=== READING TEXT ===
Smashing Interviews Magazine: Yes, that’s really the only thing that matters. I found your book to be very interesting and informative, really a great read.

Shaun King: Oh, I’m so glad. I didn’t even know you read it. All I knew was that we were talking about it. Do you know I think you’re the first person I’ve talked to who’s had the book in their hands and has read it? We kept it under close wraps until now. So I’m glad to talk to you about it.

Smashing Interviews Magazine: And I’m glad to speak with you today. Why did you feel this was the right time to share your journey of fighting for change and to show us how we all can work together to take actions to force real change in the world?

Shaun King: There are two or three questions I would get before the pandemic. I did a lot of traveling to organize, and I could almost predict the questions I would get from city to city and place to place. Somebody would tell me that they have a good heart and are deeply bothered by the injustices that they see in the world not just police brutality but all types of injustices from horrible things with immigration, healthcare disparities, poverty. But people would always tell me some version of, “I just don’t know what to do about it,” and I would get some version of that question all over the country.

I traveled to almost all 50 states. I traveled deep into Alabama and Mississippi to North and South Dakota, Alaska, Wyoming and everywhere in between. Everywhere I went, I would get some version of the question, “I’m very frustrated. I just don’t know what to do about my frustration.” I started hearing that question a lot all the way back to 2014, and even as this movement for justice and change grew and changed, the question never went away. It just sent me down a path of trying to figure out why people are so unsure of how to make a difference in the world. That’s one path I was going down myself emotionally and mentally just thinking about that. But the other was more personal.

For 2014, 2015 and 2016, I fought for justice for so many families who were impacted by police brutality and racial injustice. I worked on several political campaigns including Bernie’s 2016 presidential campaign, and by and large, I lost every campaign, every battle for justice with very few exceptions. It wasn’t because we weren’t working hard. We worked our asses off. I saw people literally work themselves into exhaustion and depression. I saw people stop their careers and throw their entire lives into fighting for change. But we just weren’t seeing the same level of change that matched what everybody was putting into it, and it just caused me to say, “How do you change injustice? How do these systems actually get changed?”

At the end of 2015, it really just sent me down a path that I’m still on to this very day of saying, “I know what people think change looks like, and sometimes it’s accurate, but how do we actually change this thing that we are fighting for and against, the thing we’re trying to stop?” What I’ve come to understand is that a lot of times, we think we’re a lot closer to making change than we really are. It’s hard. It’s complex. It’s slow. It often times requires more planning and strategy than we’ve put into it.

I started trying to use some of the lessons I learned and started finally having some victories and wins. I wanted to be able to share that with people. I get several emails a day from people saying, “What do I do? How do I impact this?” Part of my hope for having the book is to say, “I’ve actually answered that question.” It just happened to take me 275 pages to basically answer the question I get every day (laughs).

In some ways, I still believe that how we change systems doesn’t necessarily fit into a tweet. It doesn’t necessarily fit into a short viral video. A lot of these things that we’re fighting against are so complex, so deeply tangled that some of these things require comprehensive explanations. That’s what I hope the book can be for people, a more thorough, well-conceived answer for how we change these systems and what that looks like for individuals who want to be a part of it.
=== SOURCE MATERIAL ===
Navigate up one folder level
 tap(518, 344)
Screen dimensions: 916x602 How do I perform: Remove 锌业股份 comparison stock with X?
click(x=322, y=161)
===
=== SOURCE MATERIAL ===
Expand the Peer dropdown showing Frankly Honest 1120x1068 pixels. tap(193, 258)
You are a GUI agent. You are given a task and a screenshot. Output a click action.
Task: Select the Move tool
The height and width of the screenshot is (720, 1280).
===
=== SOURCE MATERIAL ===
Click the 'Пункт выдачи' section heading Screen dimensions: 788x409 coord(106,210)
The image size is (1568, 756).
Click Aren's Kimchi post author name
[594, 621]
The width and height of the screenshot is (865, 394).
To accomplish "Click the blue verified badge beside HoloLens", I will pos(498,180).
===
TASK DIRECTIONS: In the interview, how many pages does Shaun King say it took to answer the question he gets every day?

WRITTEN ANSWER: 275 pages